__Activity__: Line by line, please look for the word "Viewport" in the following records, then copy each line you find it in.
Data to process Block Start
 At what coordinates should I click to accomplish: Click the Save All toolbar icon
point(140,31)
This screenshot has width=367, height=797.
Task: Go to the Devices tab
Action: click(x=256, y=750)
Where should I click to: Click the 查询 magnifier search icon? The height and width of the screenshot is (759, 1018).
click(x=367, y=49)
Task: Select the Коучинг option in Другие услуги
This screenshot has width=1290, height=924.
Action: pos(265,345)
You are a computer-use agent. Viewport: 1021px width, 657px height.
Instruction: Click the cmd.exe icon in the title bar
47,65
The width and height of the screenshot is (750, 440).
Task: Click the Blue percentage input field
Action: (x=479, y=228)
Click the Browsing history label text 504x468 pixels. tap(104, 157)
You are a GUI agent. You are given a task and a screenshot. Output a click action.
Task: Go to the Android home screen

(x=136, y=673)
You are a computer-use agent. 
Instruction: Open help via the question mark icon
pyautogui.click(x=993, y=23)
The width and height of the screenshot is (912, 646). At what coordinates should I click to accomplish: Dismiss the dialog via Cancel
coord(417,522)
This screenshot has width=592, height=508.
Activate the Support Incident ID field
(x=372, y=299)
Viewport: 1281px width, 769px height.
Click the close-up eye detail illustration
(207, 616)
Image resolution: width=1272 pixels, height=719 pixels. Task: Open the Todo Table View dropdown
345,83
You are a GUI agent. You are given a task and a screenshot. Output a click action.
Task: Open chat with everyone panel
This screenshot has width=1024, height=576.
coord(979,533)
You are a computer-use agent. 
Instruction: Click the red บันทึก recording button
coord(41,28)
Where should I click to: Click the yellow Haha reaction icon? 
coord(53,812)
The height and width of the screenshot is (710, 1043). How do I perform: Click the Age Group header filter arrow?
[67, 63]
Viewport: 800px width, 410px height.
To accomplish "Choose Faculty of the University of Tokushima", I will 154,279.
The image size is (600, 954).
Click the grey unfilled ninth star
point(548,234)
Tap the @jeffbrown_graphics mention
Data to process Block End
__Written response__:
You are a computer-use agent. Viewport: 1021px width, 657px height.
Viewport: 1281px width, 769px height.
Viewport: 800px width, 410px height.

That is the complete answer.